Un brivido gli attraversò la schiena. 

Non c'era niente da proteggere, si disse, o meglio non era certo lui, almeno era quello che sperava con tutto il cuore, qualora un giorno lei lo avesse lasciato; quel pensiero lo portò subito a seppellire definitivamente il buon umore di quella mattina. Si convinse che la madre fosse esagerata, sapeva bene quanto fosse apprensiva nei suoi riguardi, ma quelle parole non dovevano scalfirlo perchè aveva accettato il fatto che lui si sarebbe fatto da parte qualora Alex avesse deciso di andarsene

In quei giorni aveva spesso ragionato sulla cosa arrivando alla conclusione che attenersi al suo piano iniziale, fosse l'unica sua alternativa; si sarebbe fatto in quattro per lei, perché non poteva fare altrimenti, questo era fin troppo chiaro; i suoi sentimenti poteva tenerseli ben stretti, ma non avrebbe permesso che minassero la serenità di Alex, anche se gli fosse costato tantissimo: avrebbe preferito tagliarsi una mano che rinunciare a lei, ma se questo era per il suo bene, proprio perché provava quei sentimenti, avrebbe accettato tutto, senza interferire. 

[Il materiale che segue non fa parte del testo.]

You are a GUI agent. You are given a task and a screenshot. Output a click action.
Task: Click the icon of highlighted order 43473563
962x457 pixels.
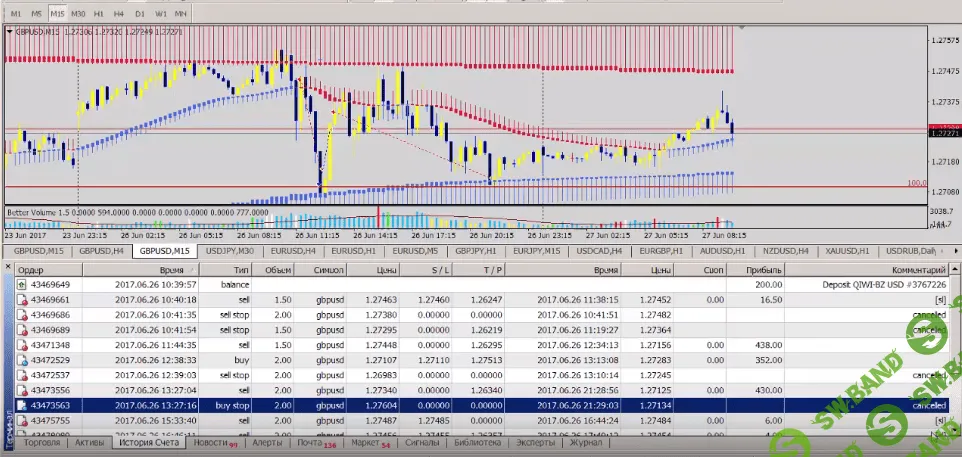[25, 404]
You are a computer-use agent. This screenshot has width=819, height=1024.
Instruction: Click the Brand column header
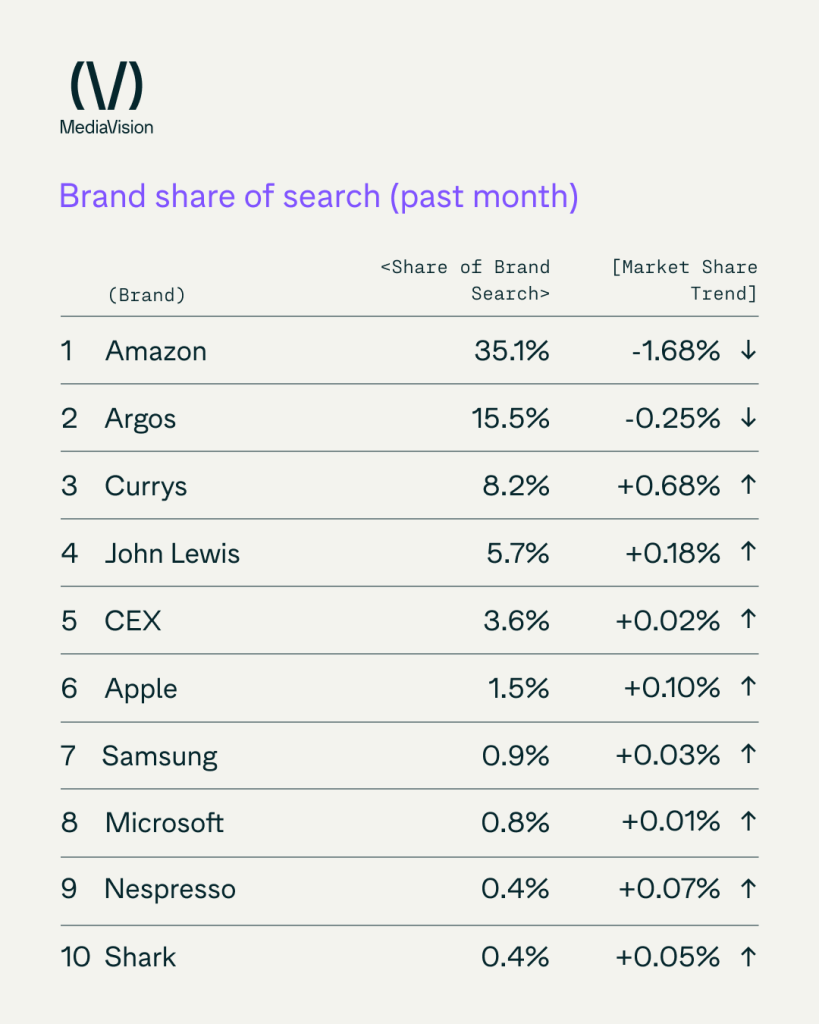pyautogui.click(x=146, y=295)
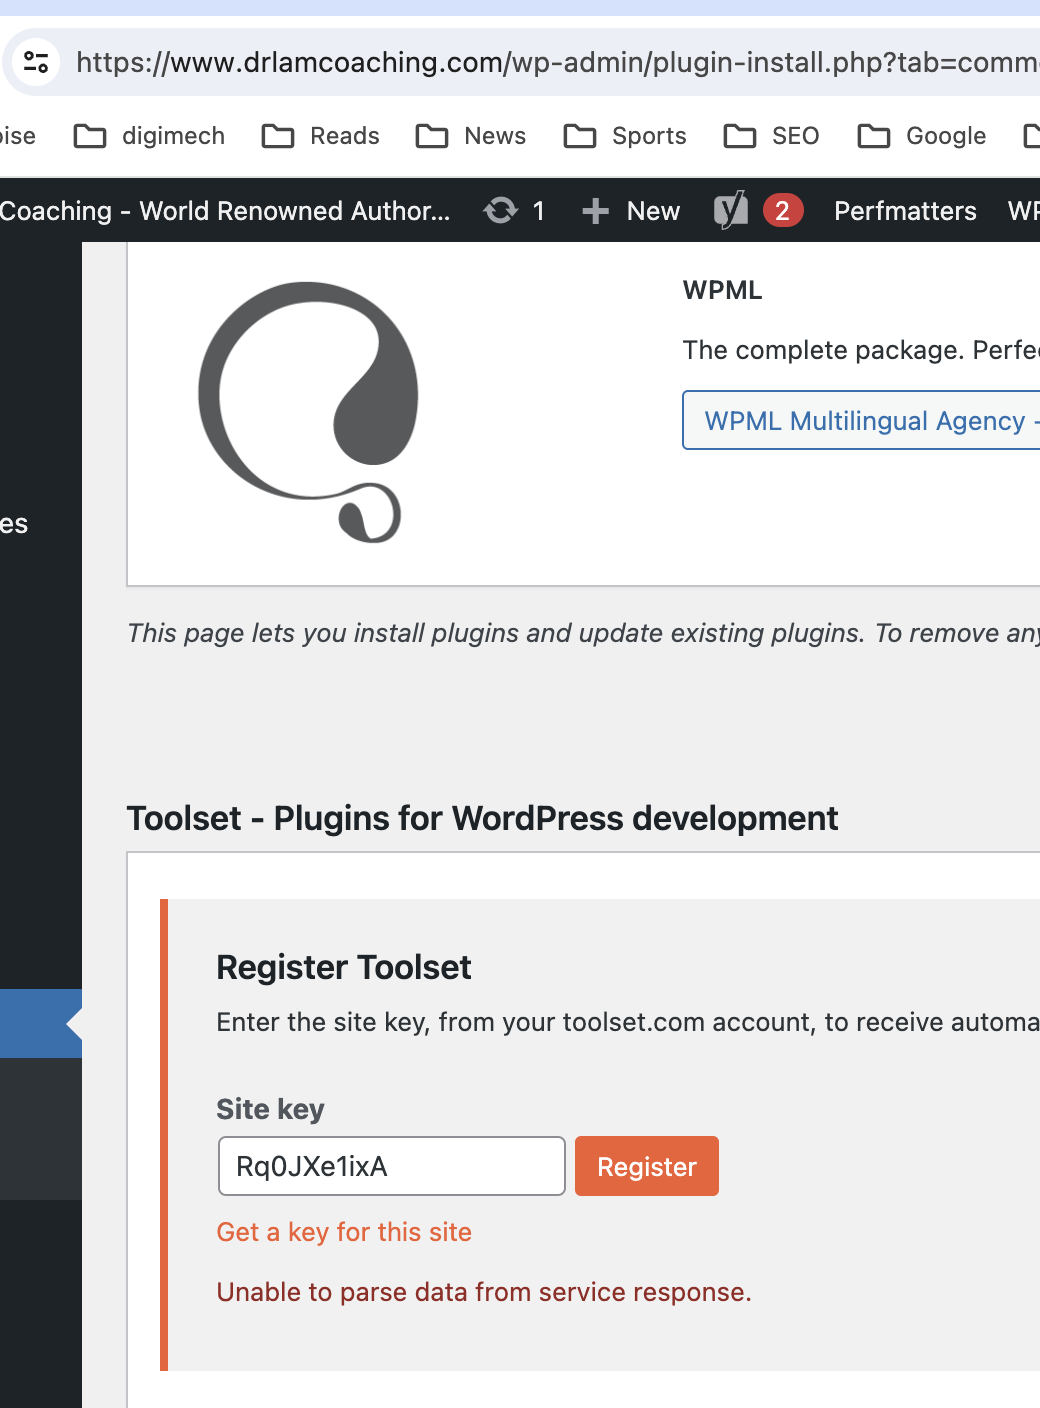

Si era più volte dato dello sciocco in quei giorni per averla provocata in quei modi, arrivando quasi a baciarla, lasciando che quel suo cuore ritrovasse una felicità ormai sopita in lui, ammettendo a sé stesso che averla vicino gli faceva perdere la lucidità, soprattutto quando lo guardava con quei fari del colore del mare, con quella bocca sorridente; non riusciva più a trattenersi, stava diventando uno sforzo continuo e spesso falliva, come aveva stupidamente dimostrato anche la sera prima, almeno un paio di volte aveva dovuto schiaffeggiarsi mentalmente per non saltarle letteralmente addosso; un mezzo sorriso gli spuntò sulle labbra mentre sorseggiava il caffè, ripensando a come se l'era trovata in salotto, smarrita e infreddolita da sembrarle un pulcino: stringerla a sé era stato qualcosa che non era davvero riuscito a reprimersi, doveva sentirla, doveva toccarla anche solo per poco, respirare il suo profumo. Sospirò pensando che dopotutto sua madre lo conosceva bene, aveva capito subito quello che lui aveva cercato di sopprimere e con cui stava ancora lottando. 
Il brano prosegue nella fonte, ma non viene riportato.